The Blog of Small Things

Little things make all the difference; this is a blog about the minutiae of life.

Wednesday, September 20, 2006

TIMEPIECES (3)

Clocks.

There are not enough clocks in my house. Don’t get me wrong, I love clocks. Both the appearance and the sound of them are pleasures I find reassuring and calming. On some unconscious level though I must be avoiding them, because I never have enough. In fact, at the moment I have just one clock in the house. This is so woefully far away from my “clock need” that I actually have to take this clock with me around the house, carrying it from room to room.

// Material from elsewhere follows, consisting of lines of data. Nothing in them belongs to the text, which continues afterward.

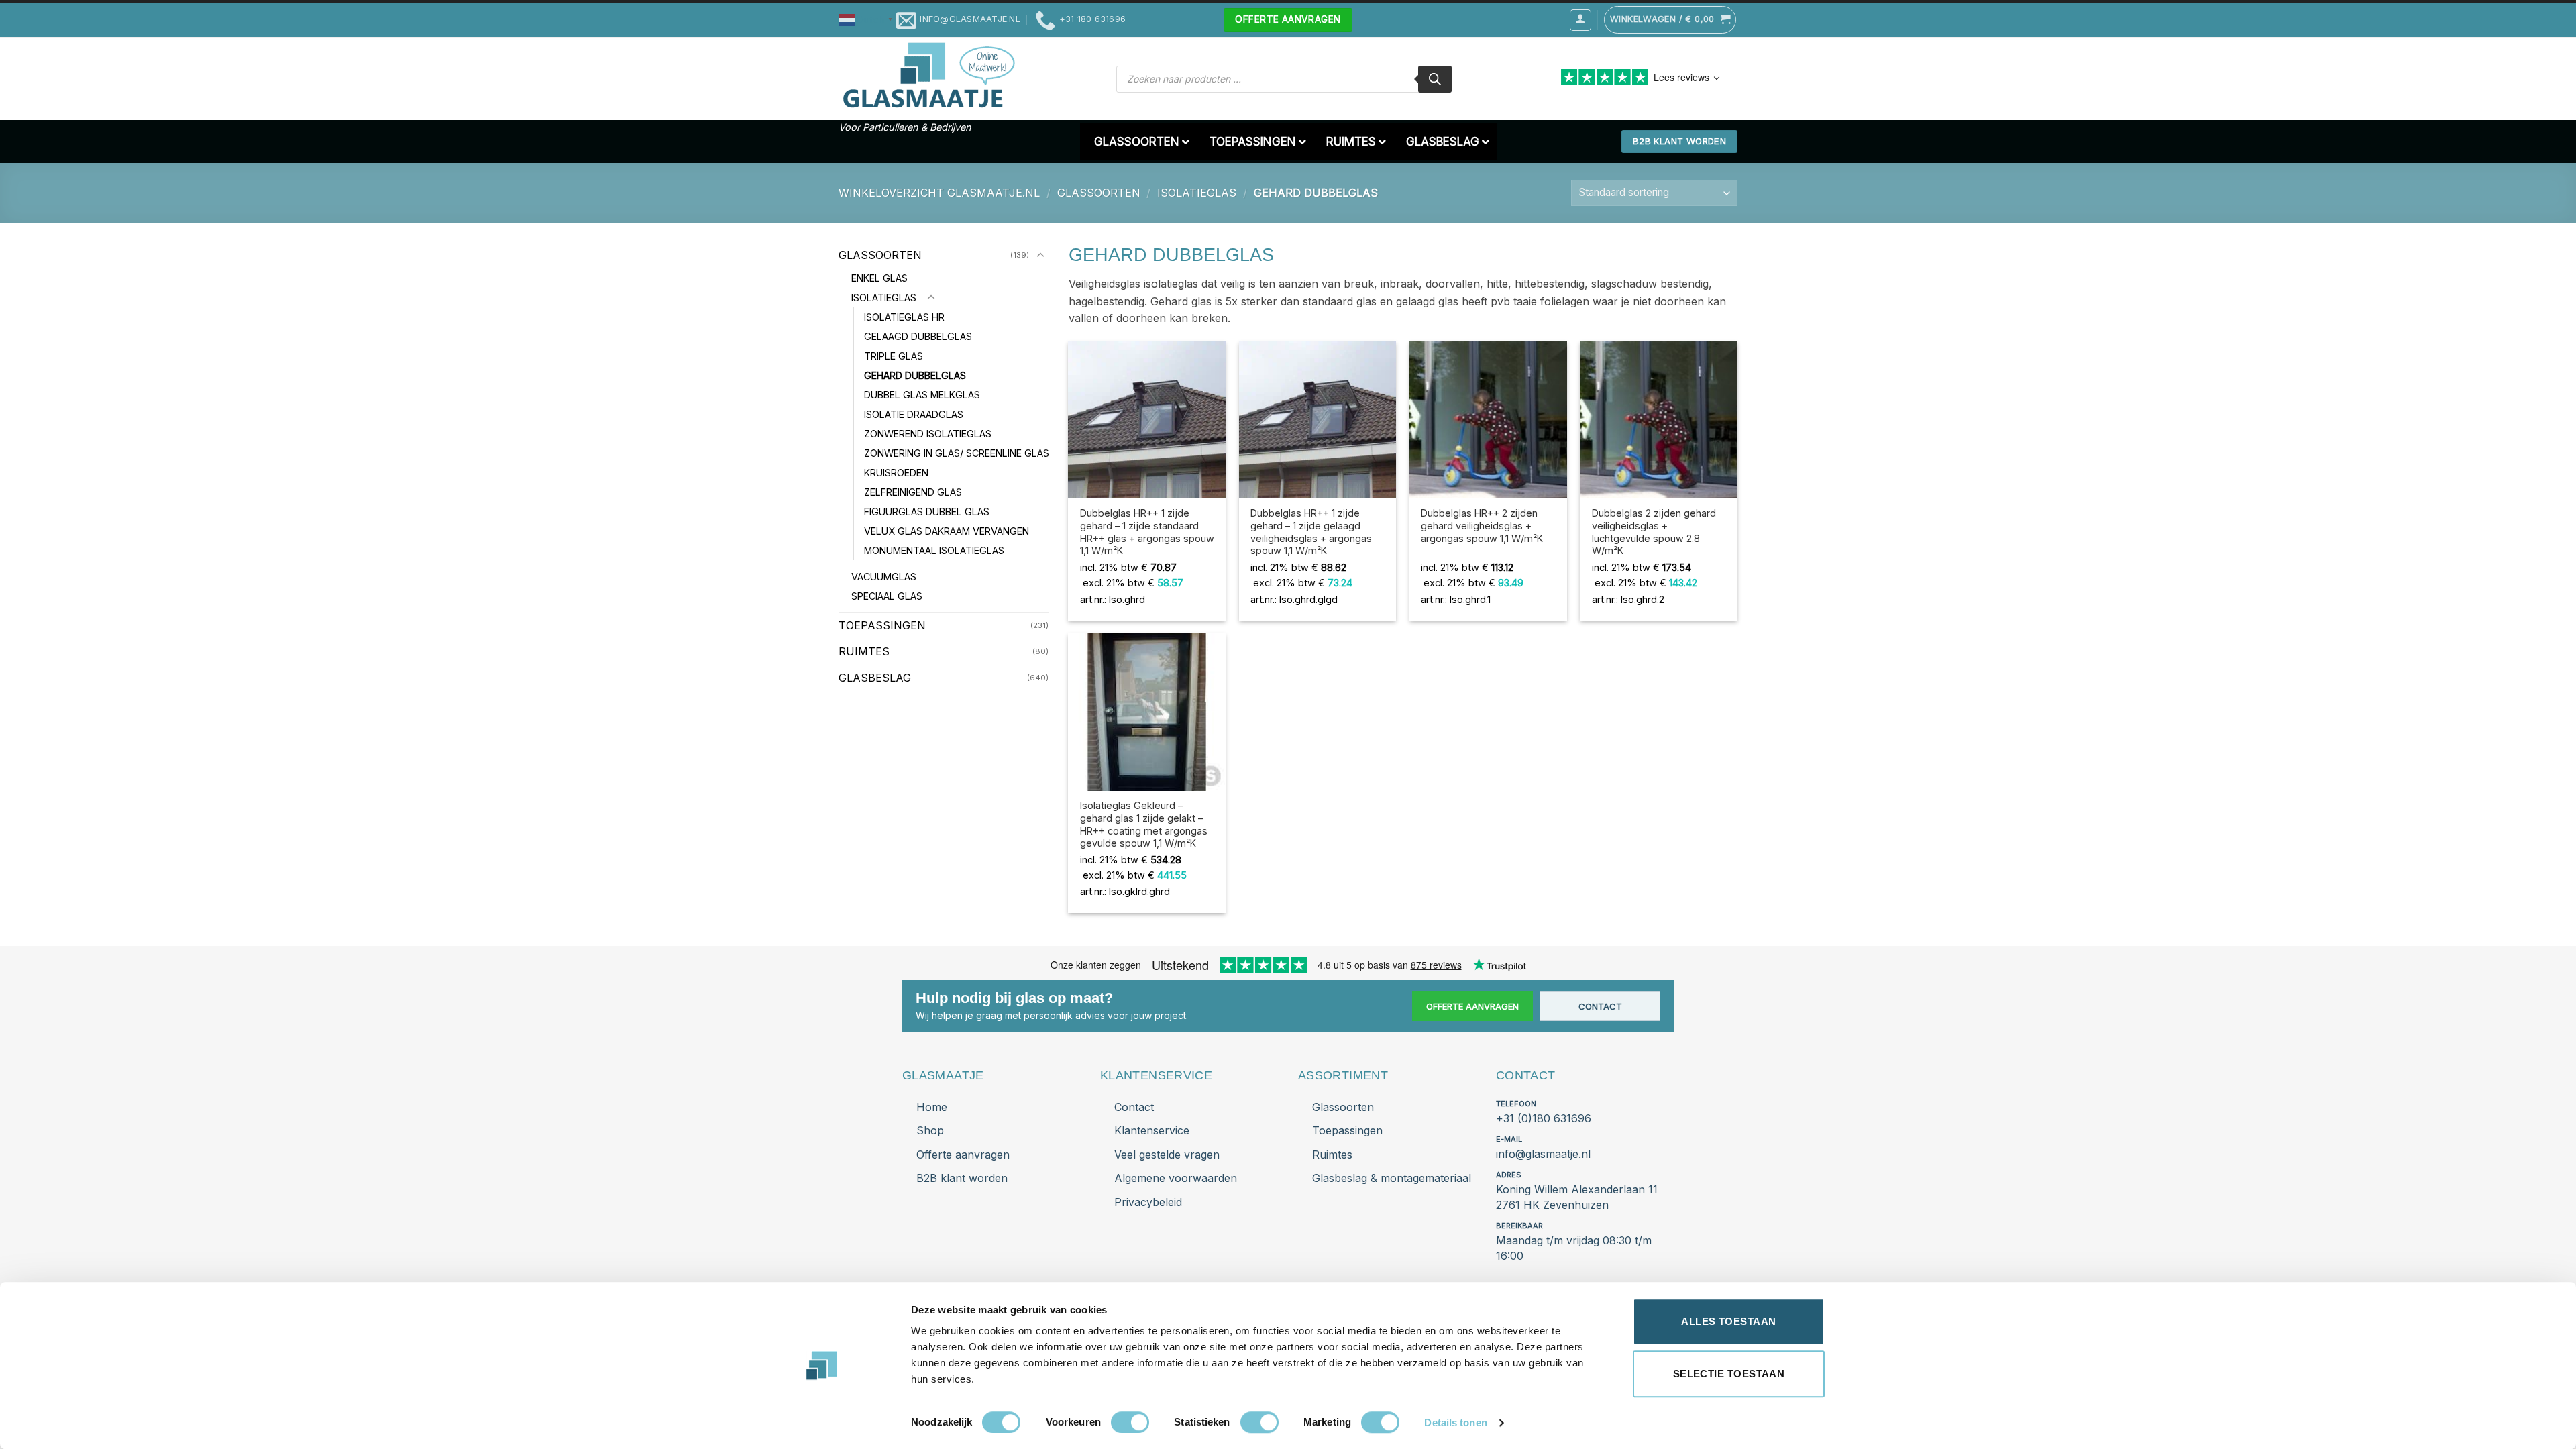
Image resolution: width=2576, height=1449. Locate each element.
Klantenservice (1151, 1130)
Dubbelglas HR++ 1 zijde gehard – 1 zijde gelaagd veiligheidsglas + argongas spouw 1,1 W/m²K (1311, 531)
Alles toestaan (1728, 1321)
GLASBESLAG (875, 677)
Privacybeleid (1148, 1202)
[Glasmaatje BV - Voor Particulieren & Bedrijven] (927, 76)
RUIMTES (864, 651)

It is partly a question of reliability. I once bought a clock to hang on the wall; it was cheap and worked via two AA batteries inserted in the back, but I was smug because I thought it looked both attractive and expensive. In the end though my aesthetic sensibilities proved impractical for the real world yet again, as a mere three months after hanging it above my desk, one of the hands developed a kind of impotence, just managing to climb it’s way up to twelve, only to suddenly and all at once descend to six, with a kind of limp despair. This happened approximately twelve years ago and I have to admit I have only bought one clock since; the “travel” clock mentioned above. This is an unattractive digital alarm clock which I bought six years ago for £7.50, to replace my previous unattractive digital alarm clock (every home should have one) and is still running on its original battery. It is useful because it is relatively small, and as well as informing me of the time, it tells me the month, day and year, should I forget them (which I do, frequently).

For no real reason, I have a preference for the 24-hour clock. There is a 24-hour clock on the dashboard of my car. It is an hour behind because I didn’t adjust it when the clocks changed in March. I keep meaning to, and every time I get into the car I am aware that I haven’t got enough time to correct the clock right at that moment, but that I must do it later. This has been happening since March, and now it is September, so there’s not really any point in doing it now, because the clocks will change again next month anyway! I like the clock in my car though; it is green (my favourite colour) and amuses me when on long journeys, as I look at the clock, then at the speedo and then back to the clock, attempting to work out those ‘problems’ we were always given in maths lessons all those years ago. Alas, I still don’t know what Henry’s average speed was when he drove to Birmingham in three hours, stopping for twenty minutes at some services for a cup of tea. Who is this Henry person anyway? And why can’t he work out his own average speed?! The clock on my mobile phone is correct, but no doubt as my car clock becomes correct in its timekeeping, my mobile-phone clock will lose an hour and I will spend the following six months thinking that I really must get round to correcting it.

I know I should have bought more clocks, but on the other hand, I already know there aren’t enough hours in the day to achieve everything I would like to, so do I really need the constant reminder staring down at me from my magnolia walls, ticking at me, rushing me along my life?

It was my previous mobile phone actually which inadvertantly caused a moment of self-realisation. I was meeting a friend in town at three o clock in the afternoon. My mobile phone, which was a dreadful pay-as-you-go about as heavy as the average house brick and looked like it had come from a toyshop, had decided to eliminate the clock feature from its display. As I did not wear a watch at the time (see Timepieces (1)), it was my phone on which I used to depend when out of the house, so this left me in a bit of a spot. I was about to leave the house and was as usual, running late, when I realised this predicament. The obvious solution to me was to grab the alarm clock which I carry round the house with me, throw it into my bag, get my car keys and go. By my logic, this was a perfectly sensible solution, and it wasn’t until I found myself waiting for my friend and I pulled out my alarm clock in the middle of a crowded street, that I stopped and thought to myself “I wonder if this is the kind of thing people mean when they say I’m eccentric.”